__WHAT IS BEING ASKED__.
Could you set down the listing below exactly and omit its images?

---------- THE RECORDS ----------

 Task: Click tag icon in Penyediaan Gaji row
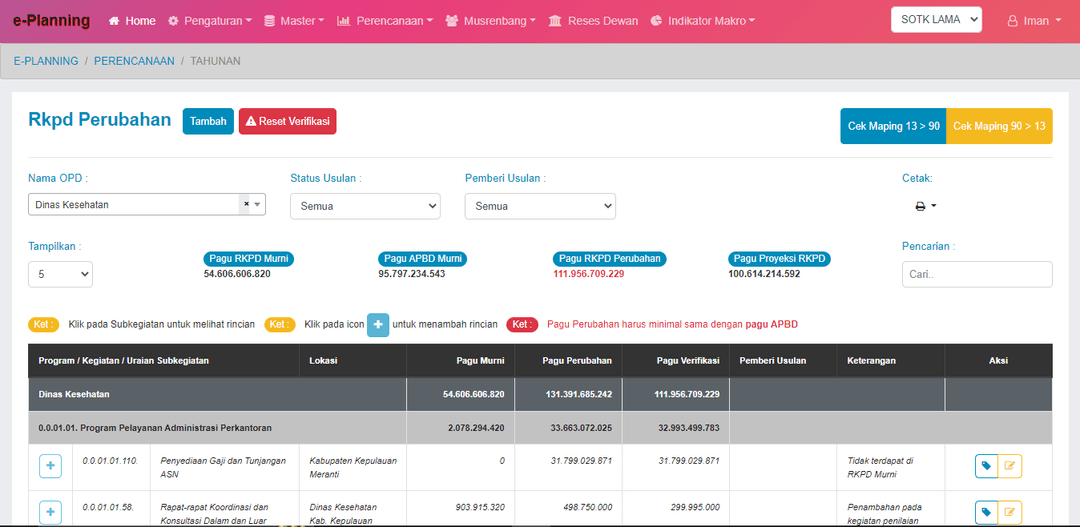(986, 466)

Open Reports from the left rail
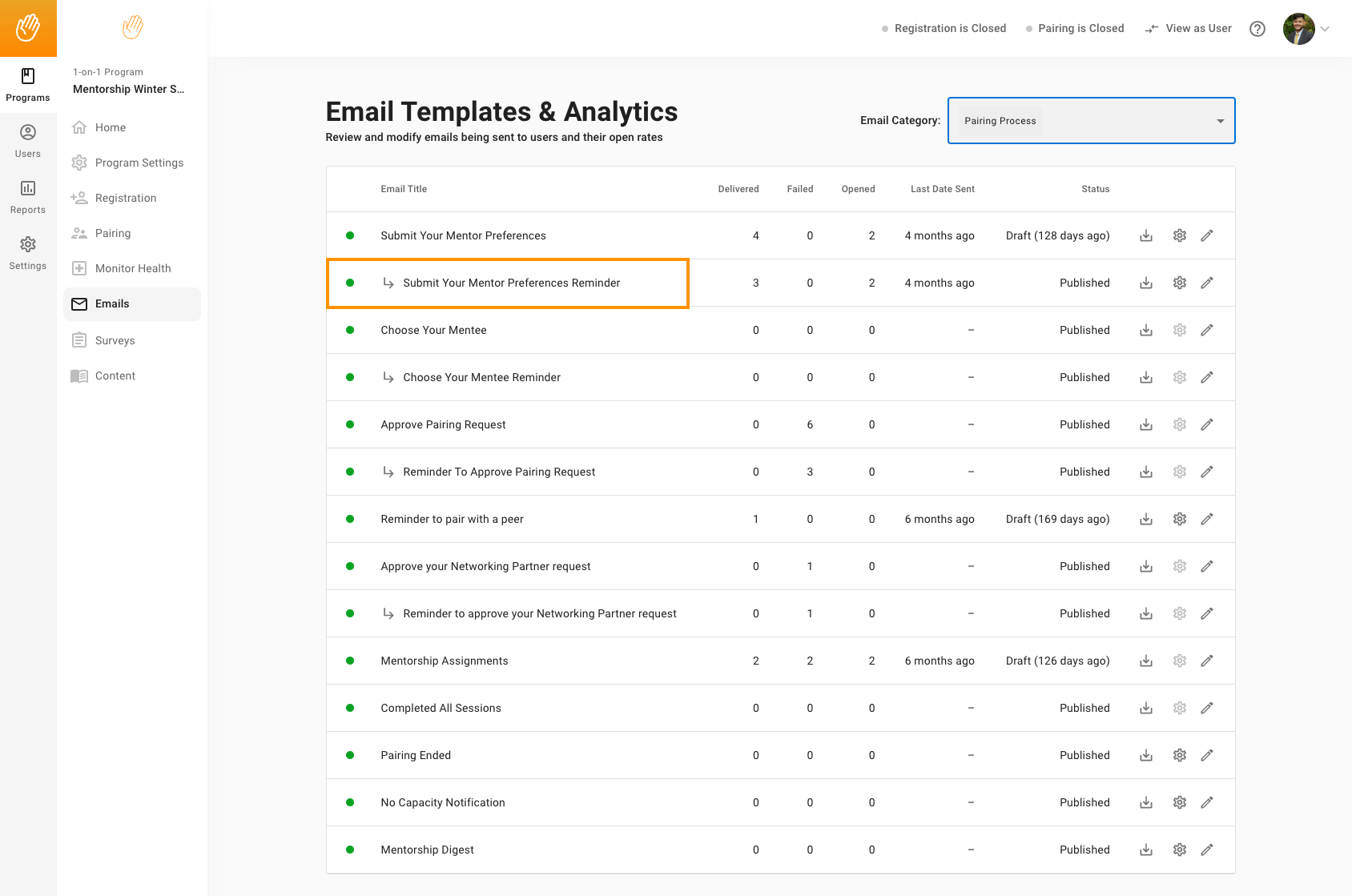[28, 196]
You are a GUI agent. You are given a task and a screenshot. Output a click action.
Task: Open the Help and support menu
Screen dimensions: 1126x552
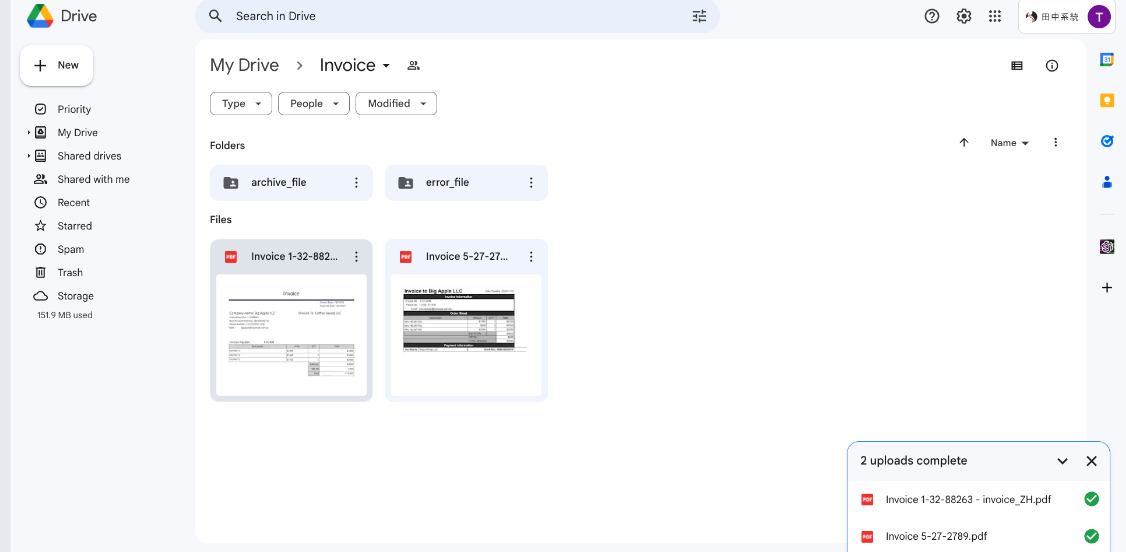[932, 16]
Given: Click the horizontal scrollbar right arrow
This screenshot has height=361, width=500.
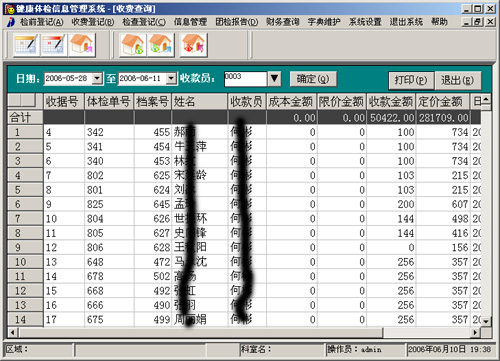Looking at the screenshot, I should [x=475, y=332].
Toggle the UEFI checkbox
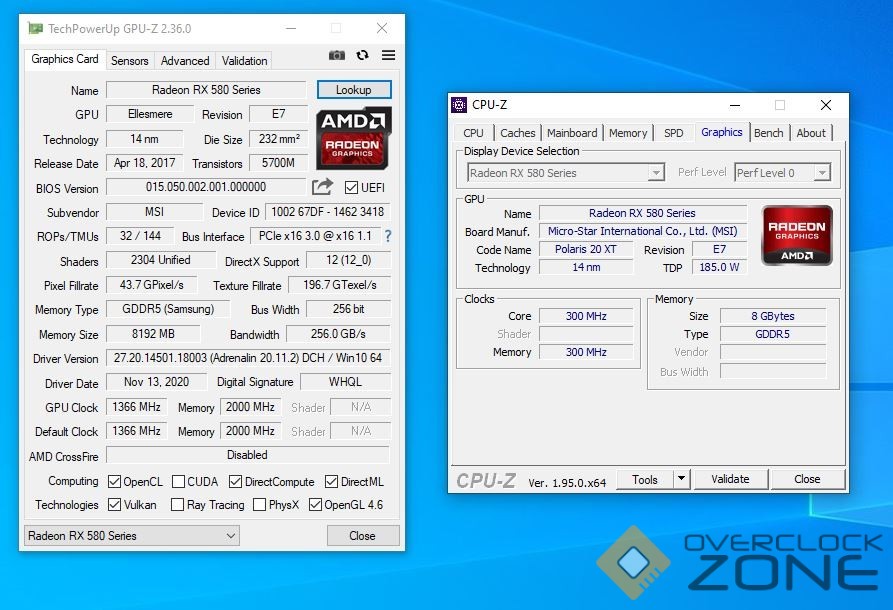 [x=351, y=188]
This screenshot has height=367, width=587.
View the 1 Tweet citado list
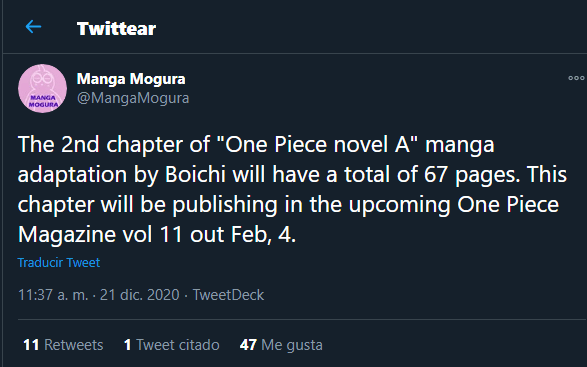tap(172, 345)
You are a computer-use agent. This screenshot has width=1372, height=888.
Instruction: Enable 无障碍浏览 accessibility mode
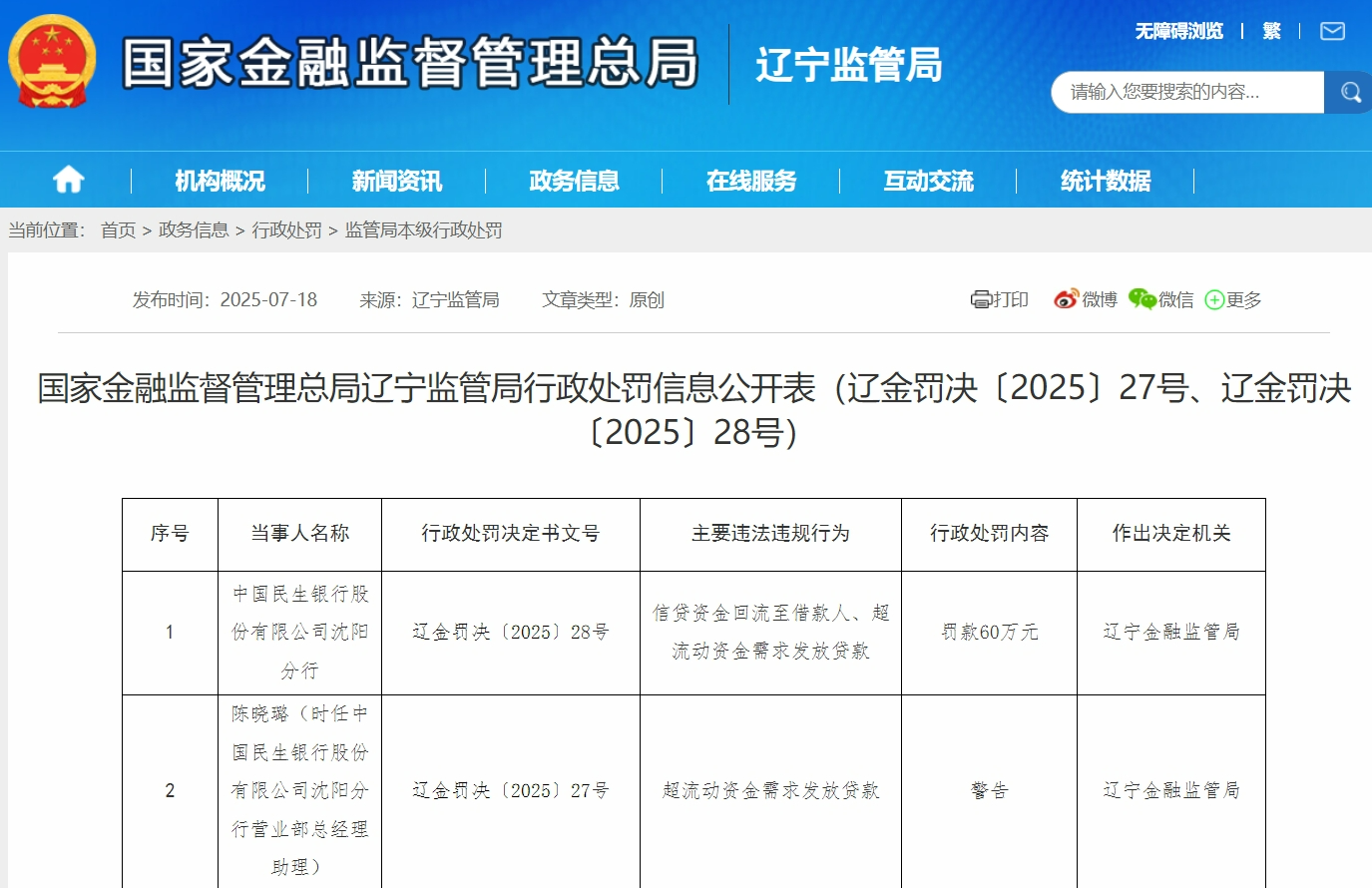(1178, 32)
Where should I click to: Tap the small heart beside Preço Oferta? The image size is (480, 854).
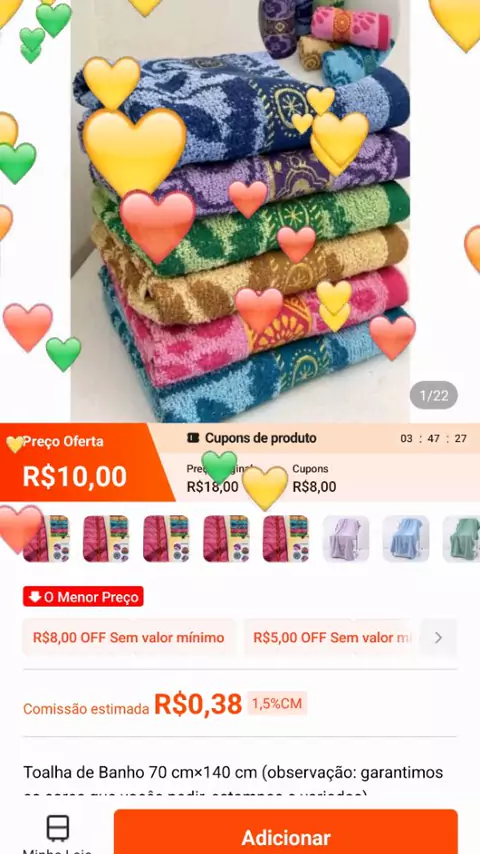click(15, 444)
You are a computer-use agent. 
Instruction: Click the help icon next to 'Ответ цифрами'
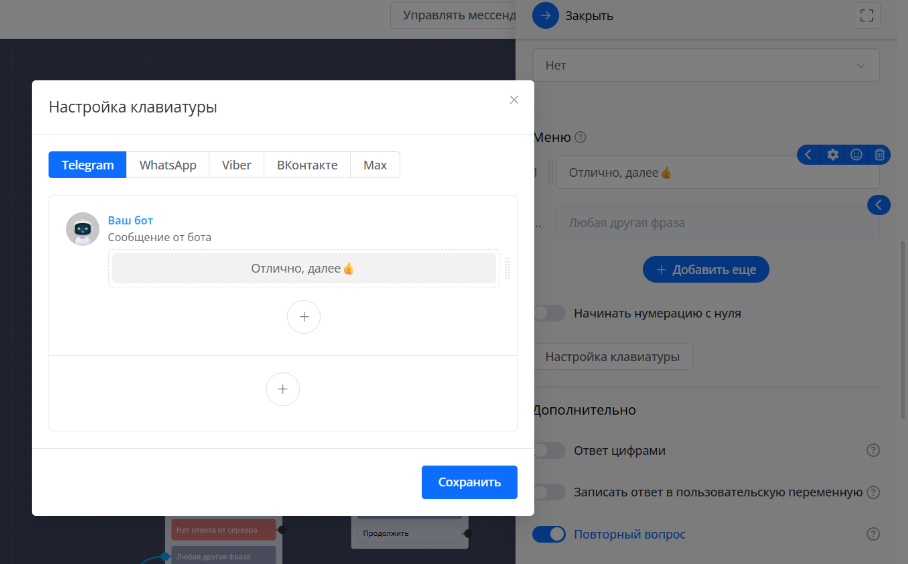(x=873, y=451)
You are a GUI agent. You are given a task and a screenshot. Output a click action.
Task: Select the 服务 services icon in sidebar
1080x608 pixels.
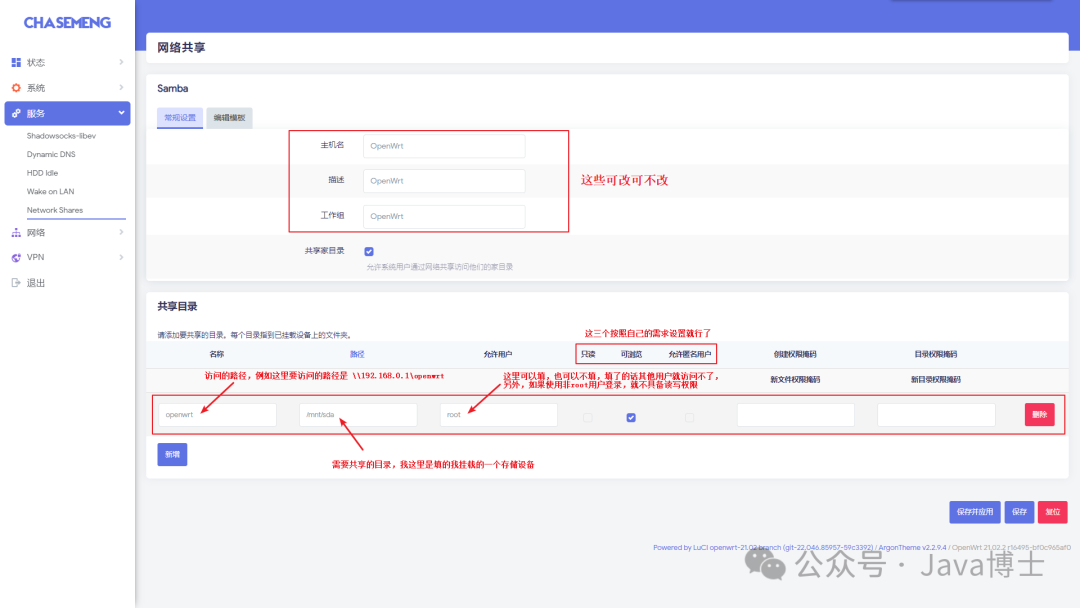point(16,113)
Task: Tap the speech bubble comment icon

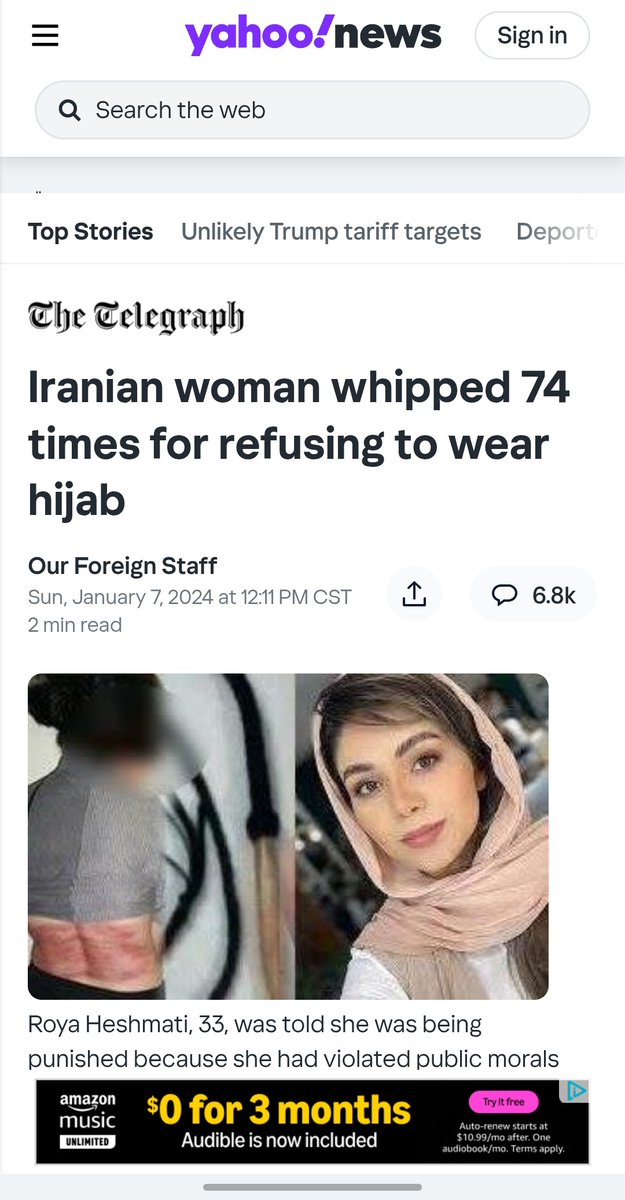Action: coord(505,595)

----------

__ANSWER AREA__.
 Task: Click tag icon in Penyediaan Gaji row
(986, 466)

Open Reports from the left rail
[28, 196]
You are a GUI agent. You are given a task and a screenshot. Output a click action.
Task: Open the Help and support menu
Screen dimensions: 1126x552
[932, 16]
Given: Click the horizontal scrollbar right arrow
This screenshot has height=361, width=500.
Looking at the screenshot, I should [x=475, y=332].
Toggle the UEFI checkbox
 [x=351, y=188]
This screenshot has height=367, width=587.
View the 1 Tweet citado list
tap(172, 345)
You are a computer-use agent. This screenshot has width=1372, height=888.
Instruction: Enable 无障碍浏览 accessibility mode
(1178, 32)
Where should I click to: Tap the small heart beside Preço Oferta? The image size is (480, 854).
click(15, 444)
You are a computer-use agent. 
Instruction: Click the help icon next to 'Ответ цифрами'
(x=873, y=451)
You are a GUI agent. You are given a task and a screenshot. Output a click action.
Task: Select the 服务 services icon in sidebar
1080x608 pixels.
point(16,113)
Task: Tap the speech bubble comment icon

Action: coord(505,595)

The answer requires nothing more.